I’m also pleased to note that Shadow Health Secretary Andew Lansdale, a member of the Shadow Cabinet of the CONSERVATIVE Party, has criticized the decision and I have no doubt that, should the Conservative Party win the upcoming election, that they will take immediate action to remediate loopholes such as this.
This is what I think has happened and will happen now. If we went looking, we could find any number of these stories from anywhere that has UHC. There was a story on our local news recently about a teenage boy who had some treatable condition (I think it was cysts in his brain) that were repeatedly missed here, but when his family went to the US to get treatment, he was instantly cured, and our Alberta healthcare wasn’t interested in re-imbursing the family for the tens of thousands of dollars it cost them. Last I heard, though, they actually were in negotiations with the Alberta government to be re-imbursed (probably due in part to the focus of news stories like the one in the OP).
There are also hundreds of thousands of stories like my husband’s; gall bladder had to come out, two weeks later it was out; total cost to us - zero dollars. Total calls from insurance companies and collection agencies - zero. Total hassle - zero.
(Of course healthcare was significantly cheaper back then)
(In fact that article doesn’t make it clear enough; the NHS was not even marketed at the time as “universal health care”. It was marketed as centralised control being more efficent. It seems astounding now, but that’s the truth.)
This will be interesting.
Right now we have a general election running, and one of the campaign posters of the challengers to the current administration states
‘We will end the postcode lottery on cancer drugs’
This poster is well within easy walking distance, and given that this particular newspaper is an avid supporter of the challengers, this story is not much surprise.

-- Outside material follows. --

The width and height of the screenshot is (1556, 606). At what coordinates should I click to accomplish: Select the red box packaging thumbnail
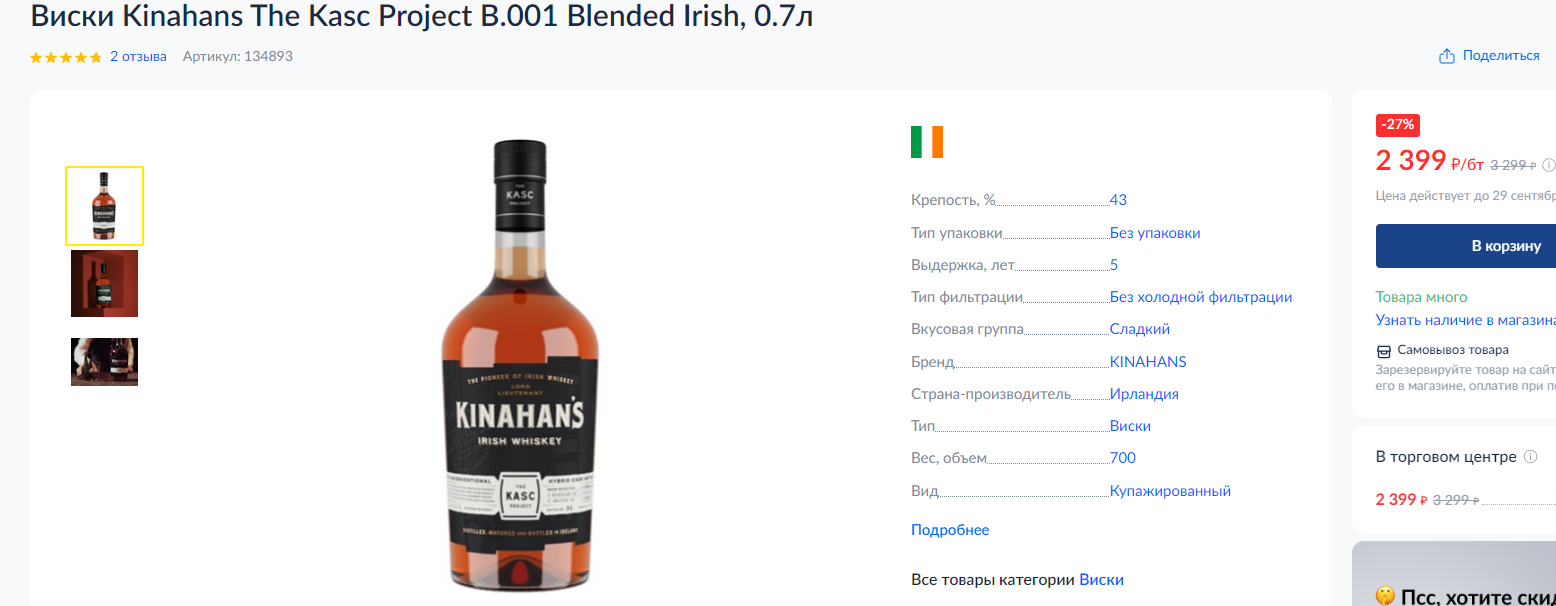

Each Local Health Authority has the freedom to decide which treatments are the priorities for their area, which makes some sense since populations have differant demographics - for example the South Coast and especially Eastbourne and Frinton are noted for having a higher proportion of elderly people.
Unfortunately, there is only money that can be spent once and the balance is how much to spend individually against the number of treatments you can make in all.
We in the UK are rated relatively low when it comes to cancers.
What this does, is show up one weakness in our NHS, and there are plenty more.
No system is perfect, but not even being able to obtain diagnosis until it is far too late is a fault of the US system, because of you don’t have the insurance then this condition would not be classed as an emergency.
You might even mention, that had she chosen, she could have opted for her own medical insurance in the same way as the US system works, but now that she has this condition it will obviously be impossble to obtain cover, and that is one of the serious flaws in the US system.
As a cost/benefit thing, it seems very poor judgment on the part of her particular employer, as she has cost a fortune to train, and the service she provides will not be available from her - in this view that cost of her treatment compared to her future benefit of work is quite small.